Posts Tagged ‘railway’

Scars of the Burma railway trauma that never healed

October 17th, 2014

This week, the railway made the headlines after The Narrow Road to the Deep North, a moving novel by Richard Flanagan, the son of a Burma PoW, won the Man Booker Prize. Today marks the 71st anniversary of the line’s completion, in 1943, but every day is a milestone for Mr Seiker.

“It never leaves me,” says Mr Seiker, still remarkably lucid at 98. “In the early days, I had terrible nightmares – and I still have them.” The exhibits he has laid out on the dining table of his home in Worcester catalogue man’s inhumanity to man: his sketches that speak of brutality no words could capture, an iron spike from the original line to remind him of all the friends he lost.

At the end of the table lies the latest addition: a copy of his book about his wartime experience – in Mandarin. The book, Lest We Forget, which he first published in 1995, had sold well locally and online, and many readers have been moved to write to Mr Seiker. But it could hardly have been described as a publishing sensation. Until now.

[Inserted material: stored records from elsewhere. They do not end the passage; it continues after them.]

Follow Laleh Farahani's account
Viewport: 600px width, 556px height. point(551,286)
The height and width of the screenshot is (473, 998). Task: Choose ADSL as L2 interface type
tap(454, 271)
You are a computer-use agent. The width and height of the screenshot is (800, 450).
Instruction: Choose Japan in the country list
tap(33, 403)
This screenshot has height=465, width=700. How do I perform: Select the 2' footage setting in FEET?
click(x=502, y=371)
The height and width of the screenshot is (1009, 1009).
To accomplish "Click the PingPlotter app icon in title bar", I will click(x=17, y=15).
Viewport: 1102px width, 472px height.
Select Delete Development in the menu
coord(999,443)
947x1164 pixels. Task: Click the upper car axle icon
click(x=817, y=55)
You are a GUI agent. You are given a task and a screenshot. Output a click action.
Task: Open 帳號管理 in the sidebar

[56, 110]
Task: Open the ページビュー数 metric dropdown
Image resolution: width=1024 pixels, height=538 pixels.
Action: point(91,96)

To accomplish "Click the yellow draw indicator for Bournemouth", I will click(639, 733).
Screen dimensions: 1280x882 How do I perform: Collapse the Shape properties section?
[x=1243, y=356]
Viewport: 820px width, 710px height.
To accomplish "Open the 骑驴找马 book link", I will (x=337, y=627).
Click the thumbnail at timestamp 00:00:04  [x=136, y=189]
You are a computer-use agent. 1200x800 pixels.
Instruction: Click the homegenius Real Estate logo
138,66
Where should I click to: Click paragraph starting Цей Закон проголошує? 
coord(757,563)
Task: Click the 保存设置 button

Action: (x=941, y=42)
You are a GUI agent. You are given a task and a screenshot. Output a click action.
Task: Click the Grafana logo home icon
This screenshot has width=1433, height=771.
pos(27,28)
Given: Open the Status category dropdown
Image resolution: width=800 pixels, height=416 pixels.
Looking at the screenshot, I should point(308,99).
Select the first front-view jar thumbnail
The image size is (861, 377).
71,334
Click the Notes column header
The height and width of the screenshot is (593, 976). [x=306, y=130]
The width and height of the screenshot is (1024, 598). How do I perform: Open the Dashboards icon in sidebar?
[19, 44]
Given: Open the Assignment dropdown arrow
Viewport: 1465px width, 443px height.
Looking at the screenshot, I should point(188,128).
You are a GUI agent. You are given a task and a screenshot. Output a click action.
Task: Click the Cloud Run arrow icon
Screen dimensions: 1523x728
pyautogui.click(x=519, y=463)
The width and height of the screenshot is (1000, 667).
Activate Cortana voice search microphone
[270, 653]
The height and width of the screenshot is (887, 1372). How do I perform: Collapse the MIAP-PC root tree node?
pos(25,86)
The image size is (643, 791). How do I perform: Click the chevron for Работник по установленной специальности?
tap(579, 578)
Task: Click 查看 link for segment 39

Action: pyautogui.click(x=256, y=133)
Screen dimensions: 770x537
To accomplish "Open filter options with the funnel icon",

The story began in January, when Mr Seiker saw a comment piece in this newspaper by the Chinese ambassador to the UK, Liu Xiaoming. He agreed with the argument – that Japan’s refusal to face up to its aggressive past posed a serious threat to world peace – and wrote to tell the ambassador so, expecting no reply.

Yet, within a week, the embassy’s press attaché was dispatched to Worcester. Not only did he bring a lengthy response from the ambassador, but he wanted permission to publish the correspondence in the Chinese media. By the end of the fortnight, Mr Seiker had been interviewed by two Chinese newspapers and a film crew was preparing a documentary about his experiences.

“There were taxis turning up all the time and camera wires all over the place,” says Mr Seiker, showing me a photograph of the attaché presenting his wife Liz with a bouquet of flowers.

Despite this flurry of interest, Mr Seiker was alive to the danger that he could be exploited by the Chinese regime. “I made it quite clear that the moment I even suspected that, I would kill it. I put that in writing.” He was careful not to endorse China’s leaders in any of his appearances, but was happy to share his fears that Japan’s prime minister, Shinzo Abe, is risking conflict by flirting with militarism.

One of the sketches from Fred Seiker’s book, showing his condition before and after the PoW camp

Most of all, he was content that his memories of the war were reaching a wider audience. It is wider still now that the Mandarin translation of his book has been published by the People’s Publishing House. It was launched to great fanfare at the Beijing International Book Fair in August, when 3,000 copies were sold on the first day. A Chinese studio has even mooted a film.

“The whole thing is too ridiculous for words,” insists Mr Seiker. “I am just an ordinary bloke living in Worcester.”

Hardly. Born in Rotterdam in 1915, he followed his father, Frederick, into engineering, and was serving in the Dutch Merchant Navy when the war broke out. He was on the Indonesian island of Java when the Japanese invaded in 1942. Taken prisoner along with 18,000 other Dutchmen, he was forced to spend the next year building the railway, and almost two years after that never knowing when he would be free again.

Conditions were a kind of “hell on wheels”, he says. In one terrifying passage of his book, he remembers how Japanese guards left the men to die when cholera broke out in camp. Those who were not afflicted were forced to burn the remains of their fallen comrades. “Death becomes acceptable as a routine,” he wrote. “Words cannot describe the horror of the dying – and the living.”

And yet, incredibly, he claims the experience was a “privilege”. He has, he agrees, “experienced the most degrading behaviour by one human being to another”. But he has also felt the power of the “unconquerable spirit of civilised man”.

“I have seen humanity at its very best and at the same time at its nadir. You were in a situation where you would die for your mates and they would die for you. Some statement, isn’t it? But, believe me, at the time, it was true.”

Fred Seiker now, at his home in Worcester

His ordeal eventually ended when the men realised their guards had left, a few days after American airmen dropped the first of the two atom bombs that forced Japan to surrender. “I just stood there, tears running down my face, being free again.”

He moved to Grays, in Essex, to marry Edna, whom he had met before the war. The marriage gave him a daughter, but it was not happy. Like many Burma veterans, he struggled to reconcile his memories with civilian life. After one bad experience, when he felt his stories of the war were not believed by friends, he never spoke of his time in Burma. Trying to cope with such awful memories alone affected him badly, and he now says he became a “bastard”, “snarling at the slightest thing”.

His marriage fell apart, but when he met Liz, she slowly “got me out of a terrible state”. It took decades, but by 1995, the 50th anniversary of the war’s conclusion, he was ready to speak of his experiences. “I know what life means, so small things mean a lot,” he explains. “You never live until you have almost died.”